INPUT MATERIAL:

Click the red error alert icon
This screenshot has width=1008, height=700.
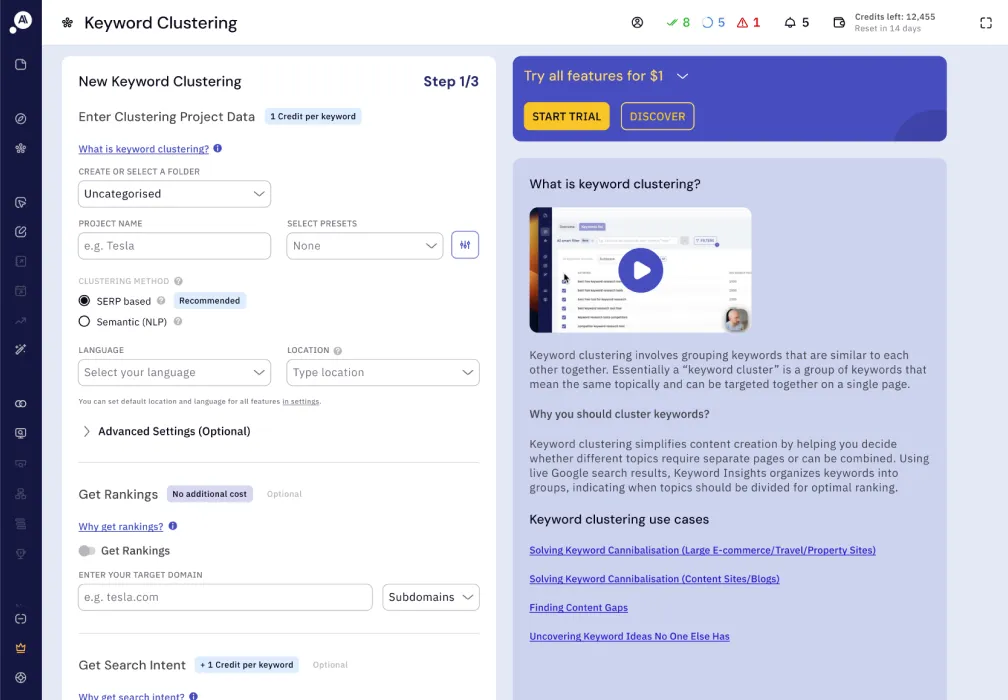coord(742,22)
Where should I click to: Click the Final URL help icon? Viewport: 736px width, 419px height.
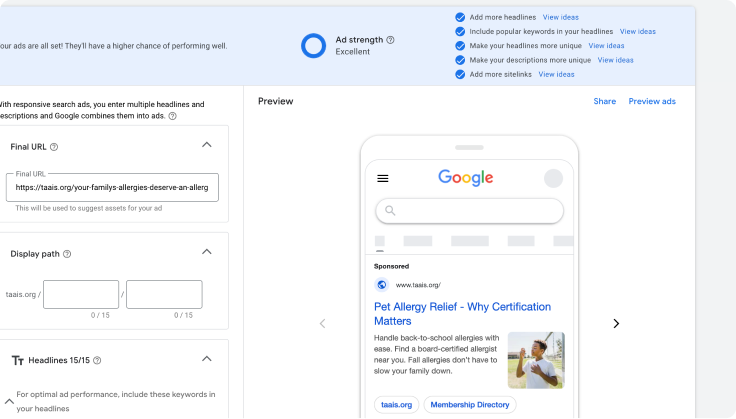54,147
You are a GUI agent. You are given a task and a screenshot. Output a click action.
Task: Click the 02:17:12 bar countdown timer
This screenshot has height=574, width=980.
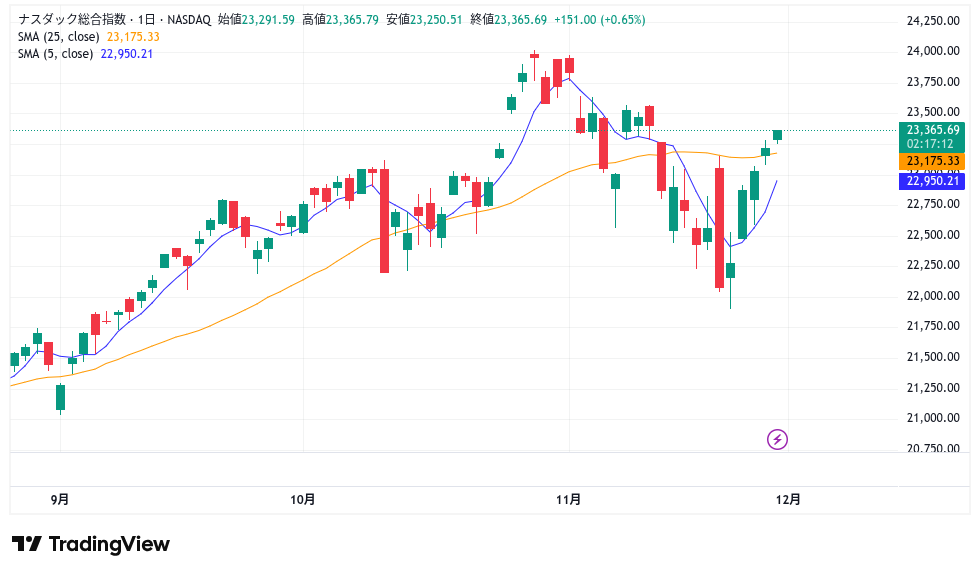point(932,144)
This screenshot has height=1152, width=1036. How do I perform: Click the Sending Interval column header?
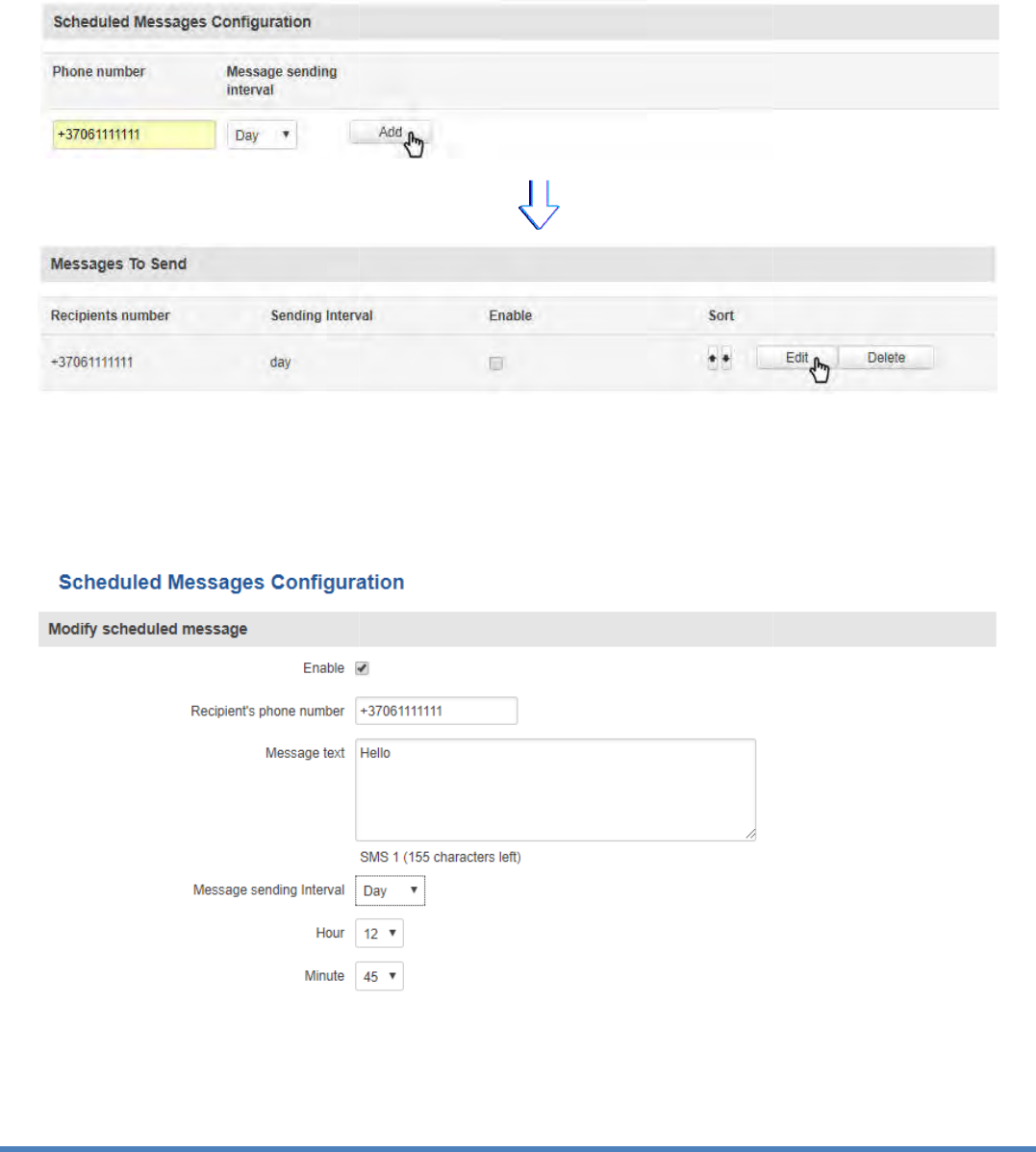click(x=321, y=315)
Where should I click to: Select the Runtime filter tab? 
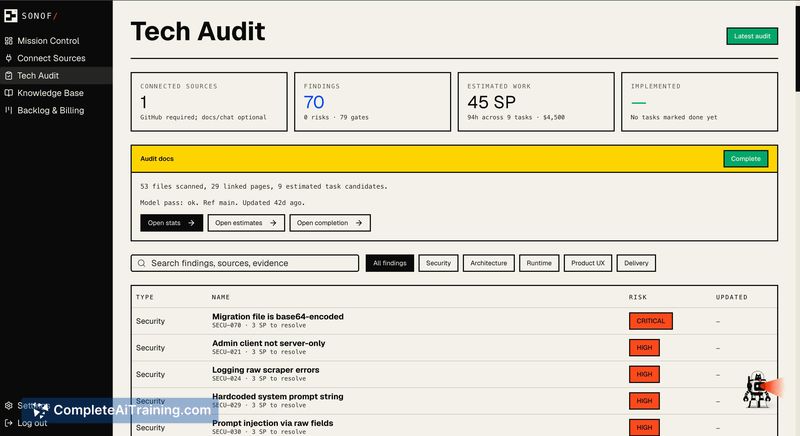click(539, 263)
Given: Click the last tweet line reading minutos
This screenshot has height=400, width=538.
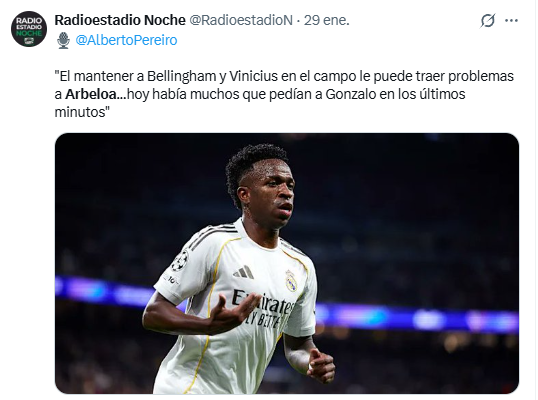Looking at the screenshot, I should (x=82, y=112).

WHAT THE EXERCISE ASKS: Would you set down every line of the data above exactly, skipping the pictures?

EXERCISE RESPONSE:
Click the red error alert icon
This screenshot has width=1008, height=700.
coord(742,22)
Where should I click to: Click the Final URL help icon? Viewport: 736px width, 419px height.
54,147
You are a GUI agent. You are given a task and a screenshot. Output a click action.
Task: Click the 02:17:12 bar countdown timer
This screenshot has height=574, width=980.
point(932,144)
This screenshot has height=1152, width=1036. How do I perform: Click the Sending Interval column header?
click(x=321, y=315)
Where should I click to: Select the Runtime filter tab? 
click(539, 263)
Given: Click the last tweet line reading minutos
This screenshot has height=400, width=538.
Looking at the screenshot, I should (x=82, y=112).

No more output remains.